Unlock the Editor’s Digest for free
Roula Khalaf, Editor of the FT, selects her favourite stories in this weekly newsletter.
Top Republican lawmakers have called for McKinsey to be banned from securing federal contracts in the US following the revelation that a think-tank led by the consulting firm gave policy recommendations to the Chinese central government.
Marco Rubio, the vice-chair of the Senate intelligence committee, and Michael McCaul, the chair of the House foreign affairs committee, said McKinsey had undermined US security through the think-tank’s role in the development of Beijing’s 13th five-year plan in 2015.
“It’s shocking that a US company allegedly supported the Chinese Communist party’s efforts to develop policies and plans that violate international trade rules and threaten American national security and economic interests,” McCaul told the Financial Times on Friday.
“Companies supporting our adversaries’ military or human rights abuses shouldn’t receive contracts paid for with the taxpayer money of hardworking Americans.”
McCaul was responding to an FT report that the Chinese government’s central planning agency had commissioned a McKinsey-led think-tank called the Urban China Initiative to produce research for Beijing’s 2016-2020 five-year plan.
That plan committed China to boosting its technological capabilities and contributed to a rise in Sino-US tensions, which has included a more hawkish mood in Washington towards western businesses’ work in China.
Bob Sternfels, McKinsey’s global managing partner, this month told Congress he was unaware of the firm having ever worked for the Chinese central government. McKinsey this week stood by the statement, saying UCI was a separate entity set up in partnership with two universities and McKinsey had not authored the research that UCI did for China’s National Development and Reform Commission.
“McKinsey appears to have lied multiple times about its relationship with the Chinese Communist party,” Rubio told the FT. “We need to learn more about McKinsey’s role in helping develop China’s five-year plans, but at this point it is impossible to justify any McKinsey contracts with the US government.”
In response to the FT story, Republican Senator Josh Hawley also said McKinsey should no longer be able to obtain federal work.
“McKinsey — and any consulting firm that helps China — should be BANNED from getting US government contracts,” Hawley wrote on X.
A spokesperson for the Democratic staff of the House China committee said the FT report was “deeply concerning” and the panel would be inquiring into the matter. “We remain committed to understanding how the CCP capitalises on American expertise, and how US experts navigate conflicts of interest,” he said.
Responding to the lawmakers’ comments, McKinsey said: “We reject efforts to use a document McKinsey didn’t write and work we didn’t do to call into question our 75-year history of supporting the US government.”
The firm has won $1bn in contracts from the US federal government since 2008, according to the USAspending.gov database, and is also often a subcontractor on projects led by others.
It has been frozen out of consulting for the Food and Drug Administration, the US medicines regulator, for the past three years after its work for opioid manufacturers attracted conflict of interest accusations, leaving the US defence department as its biggest federal government client.
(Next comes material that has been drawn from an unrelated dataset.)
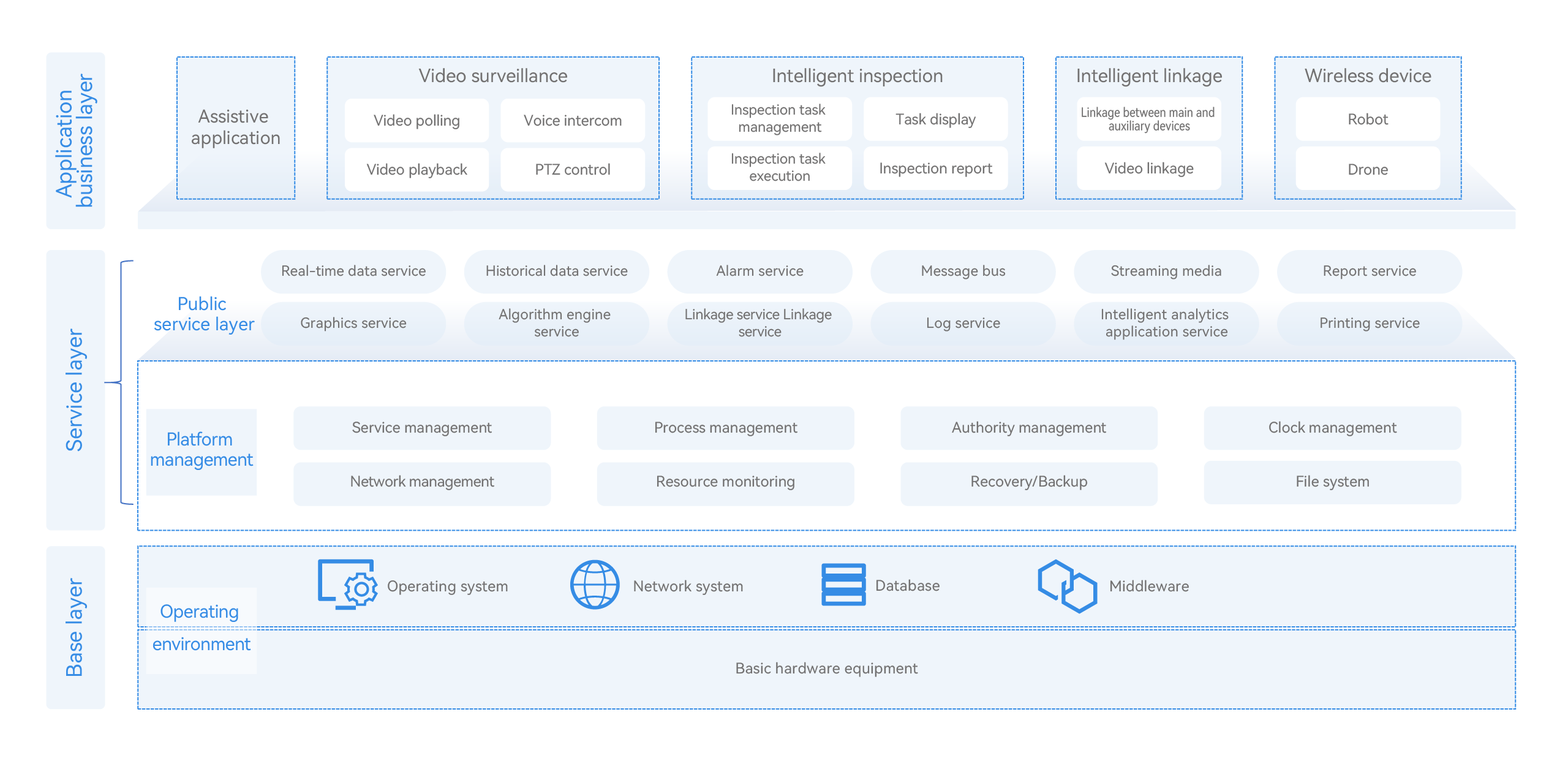The image size is (1568, 758).
Task: Click the Operating system monitor-gear icon
Action: 347,584
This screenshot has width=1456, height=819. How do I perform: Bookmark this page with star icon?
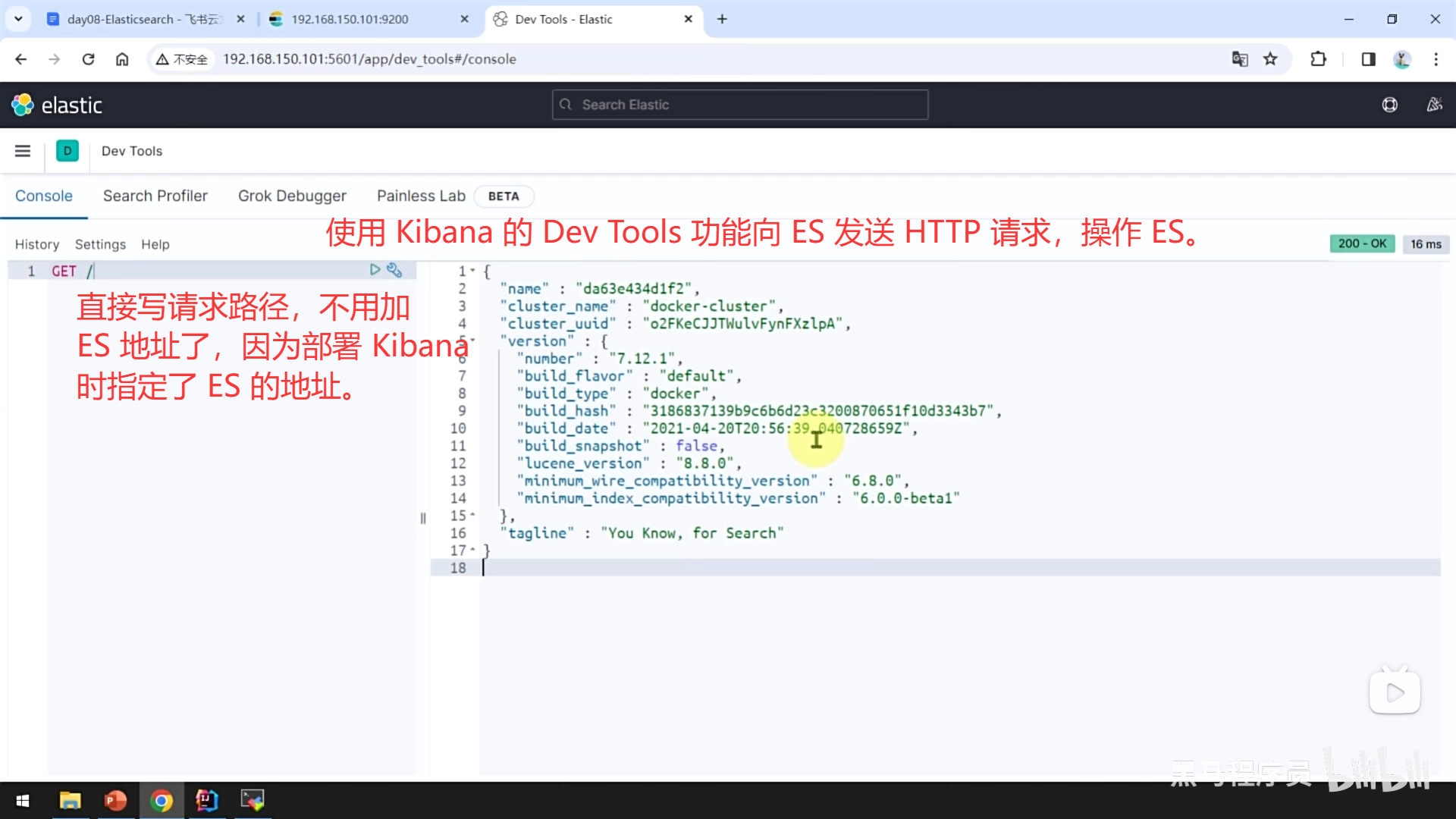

The Pentagon has steered at least $450mn in work to McKinsey since 2008, according to the database, and the figure is likely to underestimate the total because sensitive national security contracts are excluded.
In the most recent fiscal year to September 2023, McKinsey was paid at least $101mn by the federal government, including $63mn from the Pentagon. The firm has annual revenues of about $16bn globally.
The UCI’s work for Beijing in 2015 came in the form of a 310-page book that advised deeper co-operation between the Chinese military and business and policies to push foreign companies out of sensitive industries, among dozens of recommendations.
The book drew on work by McKinsey’s in-house research arm, according to an introduction written by Lola Woetzel, UCI founder and co-chair, who is one of McKinsey’s most senior partners in China.
The rising pressure from lawmakers comes as Congress steps up scrutiny of US companies’ business interests and investments in China. The House China committee in particular has been taking aim at companies and has asked the chief executives of three US semiconductor manufacturers — Intel, Nvidia and Micron — to testify before Congress.
US companies are concerned the temperature could rise further ahead of the American presidential election in November.